# Lesetext
-*-

Im Rahmen der Übergabe auf 2029 sucht der Stiftungsrat nach möglichen Nachfolgelösungen für die Beratung/ Information sowie das Thema «Schulentwicklung BBF» das durch LISSA-Projekte umgesetzt wurde.In einem Strategieprozess wurden Schwerpunkte für die Talentförderung 2050 erarbeitet:
- Erstens soll Begabungsförderung über die gesamte Bildungslaufbahn hinweg gedacht werden – von der frühen Kindheit bis zur Berufsbildung. Übergänge zwischen Bildungsphasen sollen stärker berücksichtigt werden, und ein Portfolio könnte die individuelle Entwicklung dokumentieren und die Zusammenarbeit zwischen Institutionen verbessern.
- Zweitens steht die Chancengerechtigkeit im Fokus. Ziel ist es, alle Kinder unabhängig von ihrer sozialen Herkunft entsprechend ihren Potenzialen zu fördern. Dazu braucht es mehr Sensibilität für Diversität sowie gezielte Programme für benachteiligte Gruppen und bessere Informations-möglichkeiten für Eltern und Schulen.
- Drittens sollen weitere Akteure stärker einbezogen werden. Neben spezialisierten Fachpersonen müssen auch Lehrkräfte, Schulleitungen, Betreuungspersonal sowie Politik und Verwaltung aktiv eingebunden werden. Begabungsförderung soll als gesamtinstitutionelle Aufgabe verstanden und in der Ausbildung verankert werden.
- Viertens wird die Schaffung nationaler oder überregionaler Koordinationsstellen vorgeschlagen. Diese sollen die Vielzahl an Akteuren besser vernetzen, Wissen bündeln und zugänglich machen sowie gegebenenfalls auch Zertifizierungsaufgaben übernehmen.
Der Stiftungsrat hat sich zum Ziel gesetzt bis Herbst 2028 ein Konzept und einen Umsetzungsplan für die «interkantonale Koordinationsstelle Hochbegabung» zu erstellen. Auf dieser Seite werden wir Sie laufend informieren, was der Stand der Projektarbeit ist und laden Sie herzlich zum Mitdenken ein!

-*-

# Untersuchte Daten

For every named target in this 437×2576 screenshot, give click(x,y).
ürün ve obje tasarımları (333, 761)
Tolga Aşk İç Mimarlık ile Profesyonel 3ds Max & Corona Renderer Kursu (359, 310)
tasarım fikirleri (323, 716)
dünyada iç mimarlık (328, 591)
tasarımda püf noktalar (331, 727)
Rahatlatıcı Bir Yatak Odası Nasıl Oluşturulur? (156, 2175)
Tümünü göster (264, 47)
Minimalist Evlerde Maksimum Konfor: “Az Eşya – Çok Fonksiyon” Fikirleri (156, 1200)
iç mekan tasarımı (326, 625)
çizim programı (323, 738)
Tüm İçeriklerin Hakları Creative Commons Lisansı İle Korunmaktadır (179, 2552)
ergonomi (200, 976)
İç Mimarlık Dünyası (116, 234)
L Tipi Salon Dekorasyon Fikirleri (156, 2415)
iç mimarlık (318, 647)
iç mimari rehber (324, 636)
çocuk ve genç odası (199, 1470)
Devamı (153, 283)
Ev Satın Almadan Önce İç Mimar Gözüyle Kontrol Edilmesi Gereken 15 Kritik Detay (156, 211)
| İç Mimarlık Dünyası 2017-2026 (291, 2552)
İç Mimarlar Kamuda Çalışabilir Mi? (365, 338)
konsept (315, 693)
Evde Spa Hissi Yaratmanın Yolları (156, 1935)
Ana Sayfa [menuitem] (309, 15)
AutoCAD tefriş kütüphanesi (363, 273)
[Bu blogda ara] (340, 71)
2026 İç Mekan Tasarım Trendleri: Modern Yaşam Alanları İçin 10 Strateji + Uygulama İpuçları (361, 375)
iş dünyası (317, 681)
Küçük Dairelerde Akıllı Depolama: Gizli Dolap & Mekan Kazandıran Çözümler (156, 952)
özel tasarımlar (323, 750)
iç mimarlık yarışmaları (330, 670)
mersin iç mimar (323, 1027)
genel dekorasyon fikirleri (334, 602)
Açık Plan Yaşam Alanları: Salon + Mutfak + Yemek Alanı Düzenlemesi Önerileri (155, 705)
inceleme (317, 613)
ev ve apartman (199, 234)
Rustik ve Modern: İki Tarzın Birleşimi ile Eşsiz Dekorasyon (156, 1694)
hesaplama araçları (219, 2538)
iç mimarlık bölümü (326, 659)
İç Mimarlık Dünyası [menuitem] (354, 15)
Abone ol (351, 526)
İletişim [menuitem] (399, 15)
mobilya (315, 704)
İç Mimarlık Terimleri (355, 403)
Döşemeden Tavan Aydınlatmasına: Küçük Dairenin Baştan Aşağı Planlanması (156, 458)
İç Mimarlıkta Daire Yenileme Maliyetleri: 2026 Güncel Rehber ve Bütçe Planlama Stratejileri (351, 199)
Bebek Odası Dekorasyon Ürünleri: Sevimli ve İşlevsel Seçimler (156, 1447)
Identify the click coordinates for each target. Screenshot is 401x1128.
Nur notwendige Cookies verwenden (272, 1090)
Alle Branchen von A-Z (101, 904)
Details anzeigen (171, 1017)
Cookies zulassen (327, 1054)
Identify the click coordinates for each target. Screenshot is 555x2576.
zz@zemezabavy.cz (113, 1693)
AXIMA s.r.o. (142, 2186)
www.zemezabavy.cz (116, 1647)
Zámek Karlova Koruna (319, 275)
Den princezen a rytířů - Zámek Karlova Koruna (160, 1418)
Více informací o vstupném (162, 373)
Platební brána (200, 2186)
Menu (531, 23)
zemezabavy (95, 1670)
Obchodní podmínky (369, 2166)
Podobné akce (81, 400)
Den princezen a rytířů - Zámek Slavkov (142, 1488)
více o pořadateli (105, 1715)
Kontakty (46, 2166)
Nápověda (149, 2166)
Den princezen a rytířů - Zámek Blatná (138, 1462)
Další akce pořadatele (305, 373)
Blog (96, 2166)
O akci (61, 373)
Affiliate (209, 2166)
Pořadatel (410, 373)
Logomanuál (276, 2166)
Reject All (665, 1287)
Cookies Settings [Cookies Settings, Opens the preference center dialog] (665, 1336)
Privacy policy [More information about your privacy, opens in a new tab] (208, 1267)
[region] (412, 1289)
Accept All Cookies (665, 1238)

-*-

# Zur Aufgabe
Schreib aus dem Lesetext die Stelle heraus, die bei „- Drittens sollen“ anfängt und bei „zum Mitdenken ein!“ aufhört. Übernimm sie Wort für Wort.

# Ausgearbeitete Lösung
- Drittens sollen weitere Akteure stärker einbezogen werden. Neben spezialisierten Fachpersonen müssen auch Lehrkräfte, Schulleitungen, Betreuungspersonal sowie Politik und Verwaltung aktiv eingebunden werden. Begabungsförderung soll als gesamtinstitutionelle Aufgabe verstanden und in der Ausbildung verankert werden.
- Viertens wird die Schaffung nationaler oder überregionaler Koordinationsstellen vorgeschlagen. Diese sollen die Vielzahl an Akteuren besser vernetzen, Wissen bündeln und zugänglich machen sowie gegebenenfalls auch Zertifizierungsaufgaben übernehmen.
Der Stiftungsrat hat sich zum Ziel gesetzt bis Herbst 2028 ein Konzept und einen Umsetzungsplan für die «interkantonale Koordinationsstelle Hochbegabung» zu erstellen. Auf dieser Seite werden wir Sie laufend informieren, was der Stand der Projektarbeit ist und laden Sie herzlich zum Mitdenken ein!